*Document excerpt:*
INN commit: trunk (4 files)
INN Commit
rra at isc.org
Mon Aug 25 17:13:12 UTC 2014
Date: Monday, August 25, 2014 @ 10:13:12
Author: iulius
Revision: 9657
pullnews: new -a flag (hashfeed ability)
Add a new feature to pullnews: hashfeed to split feeds. It uses MD5
and is Diablo-compatible.
Thanks to Geraint Edwards for the patch.
Modified:
trunk/doc/pod/news.pod
trunk/doc/pod/newsfeeds.pod
trunk/doc/pod/pullnews.pod
trunk/frontends/pullnews.in
-----------------------+
doc/pod/news.pod | 3 +-
doc/pod/newsfeeds.pod | 3 +-
doc/pod/pullnews.pod | 40 +++++++++++++++++++++++++++++++++++-
frontends/pullnews.in | 53 ++++++++++++++++++++++++++++++++++++++++++------
4 files changed, 90 insertions(+), 9 deletions(-)
Modified: doc/pod/news.pod
===================================================================
--- doc/pod/news.pod 2014-08-24 13:25:28 UTC (rev 9656)
+++ doc/pod/news.pod 2014-08-25 17:13:12 UTC (rev 9657)
@@ -186,7 +186,8 @@
=item *
Several improvements have been contributed to B<pullnews> by Geraint
-Edwards: the new B<-B> flag triggers header-only feeding, the B<-m>
+Edwards: the new B<-a> flag adds the Diablo-compatible hashfeed
+ability, the new B<-B> flag triggers header-only feeding, the B<-m>
flag now permits to remove headers matching (or not) a given regexp,
and B<rnews> reporting is improved.

*What you are asked to do:* Please copy the pullnews commit message starting at "INN commit: trunk" and ending at "and is Diablo-compatible.", replacing "hashfeed" with "hash feed". Rely only on the pullnews commit message, not on the data.

*Entries provided:*
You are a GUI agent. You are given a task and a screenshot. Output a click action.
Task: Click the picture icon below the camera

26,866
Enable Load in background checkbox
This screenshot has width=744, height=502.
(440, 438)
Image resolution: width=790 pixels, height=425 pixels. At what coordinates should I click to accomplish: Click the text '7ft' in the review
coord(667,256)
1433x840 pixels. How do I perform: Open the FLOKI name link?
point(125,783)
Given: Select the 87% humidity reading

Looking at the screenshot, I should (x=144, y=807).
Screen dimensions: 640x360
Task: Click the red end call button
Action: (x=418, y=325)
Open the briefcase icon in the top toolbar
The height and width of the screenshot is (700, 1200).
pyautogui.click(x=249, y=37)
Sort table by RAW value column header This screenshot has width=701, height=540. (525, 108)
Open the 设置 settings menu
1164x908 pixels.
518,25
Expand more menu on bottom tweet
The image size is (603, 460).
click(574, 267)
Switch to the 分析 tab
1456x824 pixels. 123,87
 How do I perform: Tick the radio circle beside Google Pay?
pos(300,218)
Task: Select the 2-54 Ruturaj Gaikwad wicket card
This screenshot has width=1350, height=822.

*Solution to the exercise:*
INN commit: trunk (4 files)
INN Commit
rra at isc.org
Mon Aug 25 17:13:12 UTC 2014
Date: Monday, August 25, 2014 @ 10:13:12
Author: iulius
Revision: 9657
pullnews: new -a flag (hash feed ability)
Add a new feature to pullnews: hash feed to split feeds. It uses MD5
and is Diablo-compatible.